EXERCISE DETAILS -> Output must match the data below exactly from its first line through the line that contains "January 2020 (789, 1055)", with no other line.

+++++

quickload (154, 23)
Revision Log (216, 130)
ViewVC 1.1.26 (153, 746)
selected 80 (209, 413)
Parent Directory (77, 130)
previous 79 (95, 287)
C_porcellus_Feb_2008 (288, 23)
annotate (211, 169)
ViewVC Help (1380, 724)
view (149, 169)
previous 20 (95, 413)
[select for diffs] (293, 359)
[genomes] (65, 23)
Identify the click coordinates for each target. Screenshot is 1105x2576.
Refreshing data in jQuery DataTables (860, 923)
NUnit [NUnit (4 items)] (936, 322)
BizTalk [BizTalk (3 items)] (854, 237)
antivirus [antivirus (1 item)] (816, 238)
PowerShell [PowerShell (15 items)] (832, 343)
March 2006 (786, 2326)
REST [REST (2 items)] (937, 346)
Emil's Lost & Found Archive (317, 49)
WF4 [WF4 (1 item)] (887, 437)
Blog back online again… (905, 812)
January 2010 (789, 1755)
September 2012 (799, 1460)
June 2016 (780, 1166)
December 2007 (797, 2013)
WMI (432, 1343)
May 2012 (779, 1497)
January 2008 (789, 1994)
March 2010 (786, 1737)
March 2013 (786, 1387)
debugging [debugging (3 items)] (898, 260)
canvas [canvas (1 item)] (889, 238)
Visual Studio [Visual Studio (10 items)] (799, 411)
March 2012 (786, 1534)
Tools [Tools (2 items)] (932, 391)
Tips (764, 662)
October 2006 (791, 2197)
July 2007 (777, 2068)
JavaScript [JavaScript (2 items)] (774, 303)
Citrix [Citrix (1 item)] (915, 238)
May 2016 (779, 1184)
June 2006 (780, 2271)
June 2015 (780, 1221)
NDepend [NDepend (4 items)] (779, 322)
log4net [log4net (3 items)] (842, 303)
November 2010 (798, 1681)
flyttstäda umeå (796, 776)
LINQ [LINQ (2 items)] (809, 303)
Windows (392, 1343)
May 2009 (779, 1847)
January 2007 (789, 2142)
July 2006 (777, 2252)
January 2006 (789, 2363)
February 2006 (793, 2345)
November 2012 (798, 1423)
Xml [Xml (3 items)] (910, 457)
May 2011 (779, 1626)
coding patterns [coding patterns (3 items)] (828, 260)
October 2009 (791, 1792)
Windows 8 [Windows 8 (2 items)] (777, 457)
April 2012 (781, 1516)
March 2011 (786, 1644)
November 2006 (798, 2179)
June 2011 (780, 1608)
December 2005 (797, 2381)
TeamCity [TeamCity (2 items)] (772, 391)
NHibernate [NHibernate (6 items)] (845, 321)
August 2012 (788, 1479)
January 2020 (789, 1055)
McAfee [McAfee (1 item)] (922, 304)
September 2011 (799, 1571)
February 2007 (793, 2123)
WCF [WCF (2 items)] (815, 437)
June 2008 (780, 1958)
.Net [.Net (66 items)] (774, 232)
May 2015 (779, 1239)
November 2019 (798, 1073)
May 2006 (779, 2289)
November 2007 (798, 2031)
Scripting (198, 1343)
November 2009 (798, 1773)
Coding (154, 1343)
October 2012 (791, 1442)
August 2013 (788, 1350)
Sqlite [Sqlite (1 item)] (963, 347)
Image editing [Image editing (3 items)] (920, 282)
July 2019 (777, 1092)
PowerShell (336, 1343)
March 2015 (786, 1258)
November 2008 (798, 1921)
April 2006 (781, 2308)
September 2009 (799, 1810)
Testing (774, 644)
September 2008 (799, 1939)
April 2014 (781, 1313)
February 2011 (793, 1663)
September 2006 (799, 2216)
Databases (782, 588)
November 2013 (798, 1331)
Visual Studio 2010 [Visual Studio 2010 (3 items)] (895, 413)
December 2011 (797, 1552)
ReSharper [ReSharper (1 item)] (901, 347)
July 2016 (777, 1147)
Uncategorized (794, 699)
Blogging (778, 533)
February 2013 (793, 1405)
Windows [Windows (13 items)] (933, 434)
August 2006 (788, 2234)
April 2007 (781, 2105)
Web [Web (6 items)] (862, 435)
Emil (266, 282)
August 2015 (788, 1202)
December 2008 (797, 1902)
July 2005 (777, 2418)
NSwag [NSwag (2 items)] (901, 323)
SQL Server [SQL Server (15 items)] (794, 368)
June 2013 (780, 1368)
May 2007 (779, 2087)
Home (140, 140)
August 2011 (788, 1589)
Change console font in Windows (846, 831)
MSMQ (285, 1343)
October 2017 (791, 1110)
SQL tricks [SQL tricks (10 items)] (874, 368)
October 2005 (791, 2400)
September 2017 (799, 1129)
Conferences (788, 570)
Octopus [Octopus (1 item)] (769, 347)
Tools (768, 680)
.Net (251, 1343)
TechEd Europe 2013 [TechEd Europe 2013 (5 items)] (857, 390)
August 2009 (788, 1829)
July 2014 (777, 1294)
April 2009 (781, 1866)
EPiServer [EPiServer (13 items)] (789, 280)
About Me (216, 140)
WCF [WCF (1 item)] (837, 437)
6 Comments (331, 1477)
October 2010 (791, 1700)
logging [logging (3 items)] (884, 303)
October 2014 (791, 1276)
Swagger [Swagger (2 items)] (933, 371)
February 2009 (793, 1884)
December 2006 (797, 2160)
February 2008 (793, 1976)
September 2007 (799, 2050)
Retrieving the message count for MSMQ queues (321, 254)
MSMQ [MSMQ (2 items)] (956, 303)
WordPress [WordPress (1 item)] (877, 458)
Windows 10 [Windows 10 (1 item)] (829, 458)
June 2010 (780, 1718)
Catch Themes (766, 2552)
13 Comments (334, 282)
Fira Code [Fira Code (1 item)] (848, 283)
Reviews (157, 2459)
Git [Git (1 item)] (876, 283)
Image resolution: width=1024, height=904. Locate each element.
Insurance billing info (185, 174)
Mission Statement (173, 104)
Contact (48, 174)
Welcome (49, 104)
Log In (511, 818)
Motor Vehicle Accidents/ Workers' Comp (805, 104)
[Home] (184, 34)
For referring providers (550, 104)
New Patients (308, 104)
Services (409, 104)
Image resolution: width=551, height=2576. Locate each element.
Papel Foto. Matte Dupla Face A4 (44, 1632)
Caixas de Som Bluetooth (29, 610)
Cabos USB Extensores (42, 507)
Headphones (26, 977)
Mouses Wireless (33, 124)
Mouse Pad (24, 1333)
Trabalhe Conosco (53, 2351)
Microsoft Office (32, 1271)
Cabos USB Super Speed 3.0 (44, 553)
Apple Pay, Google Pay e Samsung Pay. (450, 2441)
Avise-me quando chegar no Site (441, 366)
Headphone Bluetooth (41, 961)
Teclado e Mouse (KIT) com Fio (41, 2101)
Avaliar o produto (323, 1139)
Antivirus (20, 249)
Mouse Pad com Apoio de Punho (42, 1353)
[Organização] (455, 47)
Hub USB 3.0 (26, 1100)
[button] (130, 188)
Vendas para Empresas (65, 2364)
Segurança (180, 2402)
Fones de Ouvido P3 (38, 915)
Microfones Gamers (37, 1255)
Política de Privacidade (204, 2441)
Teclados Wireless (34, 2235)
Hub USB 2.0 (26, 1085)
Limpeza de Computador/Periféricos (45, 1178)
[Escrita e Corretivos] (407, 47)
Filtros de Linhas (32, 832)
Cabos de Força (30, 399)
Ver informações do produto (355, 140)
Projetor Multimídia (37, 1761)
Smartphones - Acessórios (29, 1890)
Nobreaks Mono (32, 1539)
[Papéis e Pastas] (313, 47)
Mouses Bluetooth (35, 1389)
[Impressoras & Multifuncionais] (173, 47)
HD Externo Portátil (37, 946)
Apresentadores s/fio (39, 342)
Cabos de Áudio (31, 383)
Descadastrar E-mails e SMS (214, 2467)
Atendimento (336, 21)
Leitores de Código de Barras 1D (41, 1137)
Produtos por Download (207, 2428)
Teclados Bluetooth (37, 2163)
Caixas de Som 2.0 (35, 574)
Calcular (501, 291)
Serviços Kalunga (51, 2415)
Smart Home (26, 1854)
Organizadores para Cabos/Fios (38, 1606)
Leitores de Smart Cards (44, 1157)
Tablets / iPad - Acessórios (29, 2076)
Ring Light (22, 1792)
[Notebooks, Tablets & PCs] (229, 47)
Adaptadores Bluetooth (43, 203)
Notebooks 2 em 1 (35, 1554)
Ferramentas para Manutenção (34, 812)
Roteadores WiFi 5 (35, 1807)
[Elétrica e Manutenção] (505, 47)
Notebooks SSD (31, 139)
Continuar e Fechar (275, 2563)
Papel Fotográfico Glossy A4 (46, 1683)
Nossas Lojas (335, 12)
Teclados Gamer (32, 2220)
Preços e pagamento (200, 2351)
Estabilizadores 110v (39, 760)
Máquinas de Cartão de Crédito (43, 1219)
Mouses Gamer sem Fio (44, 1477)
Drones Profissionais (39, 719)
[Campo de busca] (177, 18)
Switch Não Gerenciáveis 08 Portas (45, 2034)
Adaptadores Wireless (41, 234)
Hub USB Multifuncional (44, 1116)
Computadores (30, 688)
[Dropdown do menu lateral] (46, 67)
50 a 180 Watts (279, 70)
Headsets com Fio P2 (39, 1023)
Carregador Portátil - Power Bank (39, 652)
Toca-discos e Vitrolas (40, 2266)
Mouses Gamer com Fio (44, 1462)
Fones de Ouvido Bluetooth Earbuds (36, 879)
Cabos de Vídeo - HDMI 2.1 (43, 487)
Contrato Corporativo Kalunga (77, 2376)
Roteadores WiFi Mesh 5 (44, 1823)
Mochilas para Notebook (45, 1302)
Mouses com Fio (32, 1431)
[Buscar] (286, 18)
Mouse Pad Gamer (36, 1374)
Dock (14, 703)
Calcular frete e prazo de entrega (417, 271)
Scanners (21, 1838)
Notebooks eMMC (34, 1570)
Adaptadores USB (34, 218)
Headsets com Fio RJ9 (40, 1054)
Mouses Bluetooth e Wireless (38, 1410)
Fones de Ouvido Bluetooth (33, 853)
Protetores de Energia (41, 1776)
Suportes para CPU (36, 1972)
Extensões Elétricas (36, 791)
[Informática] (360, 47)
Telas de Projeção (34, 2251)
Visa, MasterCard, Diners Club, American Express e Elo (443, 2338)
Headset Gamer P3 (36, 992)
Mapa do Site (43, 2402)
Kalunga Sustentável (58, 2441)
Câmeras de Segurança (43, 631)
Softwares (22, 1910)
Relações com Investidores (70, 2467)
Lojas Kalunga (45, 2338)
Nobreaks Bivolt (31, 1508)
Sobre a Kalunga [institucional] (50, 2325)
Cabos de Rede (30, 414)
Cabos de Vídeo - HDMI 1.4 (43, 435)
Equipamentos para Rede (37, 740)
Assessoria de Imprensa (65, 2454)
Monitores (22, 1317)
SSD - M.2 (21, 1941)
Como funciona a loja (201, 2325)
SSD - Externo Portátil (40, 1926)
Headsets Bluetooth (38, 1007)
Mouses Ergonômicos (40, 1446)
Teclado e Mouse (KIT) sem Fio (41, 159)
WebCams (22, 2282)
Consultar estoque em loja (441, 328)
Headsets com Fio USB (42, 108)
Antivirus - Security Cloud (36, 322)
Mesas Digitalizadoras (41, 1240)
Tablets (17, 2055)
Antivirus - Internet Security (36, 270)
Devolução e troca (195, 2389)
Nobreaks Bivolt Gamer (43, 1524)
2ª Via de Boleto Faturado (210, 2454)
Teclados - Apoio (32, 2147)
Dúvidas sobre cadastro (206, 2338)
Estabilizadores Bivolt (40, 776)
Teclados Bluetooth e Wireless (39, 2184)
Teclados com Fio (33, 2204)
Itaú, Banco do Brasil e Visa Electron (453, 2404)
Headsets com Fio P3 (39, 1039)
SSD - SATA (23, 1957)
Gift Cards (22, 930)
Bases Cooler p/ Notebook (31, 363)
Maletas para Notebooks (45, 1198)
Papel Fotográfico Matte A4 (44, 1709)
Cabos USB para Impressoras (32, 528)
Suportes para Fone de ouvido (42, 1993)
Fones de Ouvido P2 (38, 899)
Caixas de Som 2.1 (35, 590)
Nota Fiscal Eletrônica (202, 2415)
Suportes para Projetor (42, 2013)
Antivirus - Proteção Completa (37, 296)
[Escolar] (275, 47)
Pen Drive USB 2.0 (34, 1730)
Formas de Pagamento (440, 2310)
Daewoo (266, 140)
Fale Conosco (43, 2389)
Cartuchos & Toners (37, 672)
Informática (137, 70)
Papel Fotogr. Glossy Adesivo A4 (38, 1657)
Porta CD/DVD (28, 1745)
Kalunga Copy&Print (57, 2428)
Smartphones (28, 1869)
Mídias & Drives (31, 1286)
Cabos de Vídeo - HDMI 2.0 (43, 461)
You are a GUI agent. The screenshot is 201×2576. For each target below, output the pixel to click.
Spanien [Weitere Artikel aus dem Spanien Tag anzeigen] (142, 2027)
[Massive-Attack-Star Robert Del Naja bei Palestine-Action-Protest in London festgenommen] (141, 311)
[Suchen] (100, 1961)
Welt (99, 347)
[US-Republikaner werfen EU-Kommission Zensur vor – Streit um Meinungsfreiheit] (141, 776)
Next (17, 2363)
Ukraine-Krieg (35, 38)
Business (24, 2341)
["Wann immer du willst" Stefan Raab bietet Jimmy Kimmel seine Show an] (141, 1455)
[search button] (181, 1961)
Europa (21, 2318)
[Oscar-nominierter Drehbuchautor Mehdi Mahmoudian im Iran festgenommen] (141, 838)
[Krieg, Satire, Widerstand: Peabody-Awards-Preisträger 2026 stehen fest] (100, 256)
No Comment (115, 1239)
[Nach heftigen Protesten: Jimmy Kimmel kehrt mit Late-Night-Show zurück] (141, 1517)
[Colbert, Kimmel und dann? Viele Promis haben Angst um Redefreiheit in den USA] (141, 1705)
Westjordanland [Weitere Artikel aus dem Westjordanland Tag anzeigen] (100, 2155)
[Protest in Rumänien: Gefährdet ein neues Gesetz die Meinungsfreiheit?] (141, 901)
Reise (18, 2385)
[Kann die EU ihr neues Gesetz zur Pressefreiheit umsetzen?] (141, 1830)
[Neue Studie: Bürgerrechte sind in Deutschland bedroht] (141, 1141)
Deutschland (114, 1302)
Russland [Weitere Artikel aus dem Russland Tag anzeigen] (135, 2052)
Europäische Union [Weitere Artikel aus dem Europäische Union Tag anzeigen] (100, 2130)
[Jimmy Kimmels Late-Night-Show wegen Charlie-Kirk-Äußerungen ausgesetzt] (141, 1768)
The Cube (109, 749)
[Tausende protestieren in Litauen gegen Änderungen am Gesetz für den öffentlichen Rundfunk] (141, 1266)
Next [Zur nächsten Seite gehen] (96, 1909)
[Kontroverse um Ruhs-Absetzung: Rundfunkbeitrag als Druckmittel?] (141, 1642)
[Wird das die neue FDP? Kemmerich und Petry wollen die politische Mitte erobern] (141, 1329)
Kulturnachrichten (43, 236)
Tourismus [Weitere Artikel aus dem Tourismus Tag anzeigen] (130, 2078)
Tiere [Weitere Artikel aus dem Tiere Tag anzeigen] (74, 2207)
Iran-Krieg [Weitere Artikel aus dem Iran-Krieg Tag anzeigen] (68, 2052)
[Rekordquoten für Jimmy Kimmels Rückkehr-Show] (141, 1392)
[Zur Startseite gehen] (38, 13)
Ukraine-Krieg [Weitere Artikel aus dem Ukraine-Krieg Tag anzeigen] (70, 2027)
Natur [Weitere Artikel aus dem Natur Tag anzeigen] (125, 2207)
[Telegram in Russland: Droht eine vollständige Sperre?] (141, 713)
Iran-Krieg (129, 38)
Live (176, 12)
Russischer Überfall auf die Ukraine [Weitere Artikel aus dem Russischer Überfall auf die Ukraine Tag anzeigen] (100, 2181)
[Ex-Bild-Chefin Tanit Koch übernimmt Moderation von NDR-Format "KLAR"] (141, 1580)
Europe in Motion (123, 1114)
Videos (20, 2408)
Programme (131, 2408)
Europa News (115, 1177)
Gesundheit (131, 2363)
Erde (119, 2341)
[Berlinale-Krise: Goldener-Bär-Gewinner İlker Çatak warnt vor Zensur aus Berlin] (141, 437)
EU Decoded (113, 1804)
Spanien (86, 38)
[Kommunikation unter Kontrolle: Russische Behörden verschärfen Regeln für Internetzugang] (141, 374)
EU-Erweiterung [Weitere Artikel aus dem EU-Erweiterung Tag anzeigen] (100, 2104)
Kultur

+++++

EXERCISE RESULT ->
quickload (154, 23)
Revision Log (216, 130)
ViewVC 1.1.26 (153, 746)
selected 80 (209, 413)
Parent Directory (77, 130)
previous 79 (95, 287)
C_porcellus_Feb_2008 (288, 23)
annotate (211, 169)
ViewVC Help (1380, 724)
view (149, 169)
previous 20 (95, 413)
[select for diffs] (293, 359)
[genomes] (65, 23)
Identify the click coordinates for each target. Screenshot is 1105x2576.
Refreshing data in jQuery DataTables (860, 923)
NUnit [NUnit (4 items)] (936, 322)
BizTalk [BizTalk (3 items)] (854, 237)
antivirus [antivirus (1 item)] (816, 238)
PowerShell [PowerShell (15 items)] (832, 343)
March 2006 (786, 2326)
REST [REST (2 items)] (937, 346)
Emil's Lost & Found Archive (317, 49)
WF4 [WF4 (1 item)] (887, 437)
Blog back online again… (905, 812)
January 2010 (789, 1755)
September 2012 (799, 1460)
June 2016 (780, 1166)
December 2007 (797, 2013)
WMI (432, 1343)
May 2012 (779, 1497)
January 2008 (789, 1994)
March 2010 (786, 1737)
March 2013 (786, 1387)
debugging [debugging (3 items)] (898, 260)
canvas [canvas (1 item)] (889, 238)
Visual Studio [Visual Studio (10 items)] (799, 411)
March 2012 (786, 1534)
Tools [Tools (2 items)] (932, 391)
Tips (764, 662)
October 2006 (791, 2197)
July 2007 (777, 2068)
JavaScript [JavaScript (2 items)] (774, 303)
Citrix [Citrix (1 item)] (915, 238)
May 2016 (779, 1184)
June 2006 (780, 2271)
June 2015 (780, 1221)
NDepend [NDepend (4 items)] (779, 322)
log4net [log4net (3 items)] (842, 303)
November 2010 (798, 1681)
flyttstäda umeå (796, 776)
LINQ [LINQ (2 items)] (809, 303)
Windows (392, 1343)
May 2009 (779, 1847)
January 2007 (789, 2142)
July 2006 (777, 2252)
January 2006 (789, 2363)
February 2006 (793, 2345)
November 2012 (798, 1423)
Xml [Xml (3 items)] (910, 457)
May 2011 (779, 1626)
coding patterns [coding patterns (3 items)] (828, 260)
October 2009 (791, 1792)
Windows 8 [Windows 8 (2 items)] (777, 457)
April 2012 (781, 1516)
March 2011 (786, 1644)
November 2006 (798, 2179)
June 2011 (780, 1608)
December 2005 (797, 2381)
TeamCity [TeamCity (2 items)] (772, 391)
NHibernate [NHibernate (6 items)] (845, 321)
August 2012 (788, 1479)
January 2020 (789, 1055)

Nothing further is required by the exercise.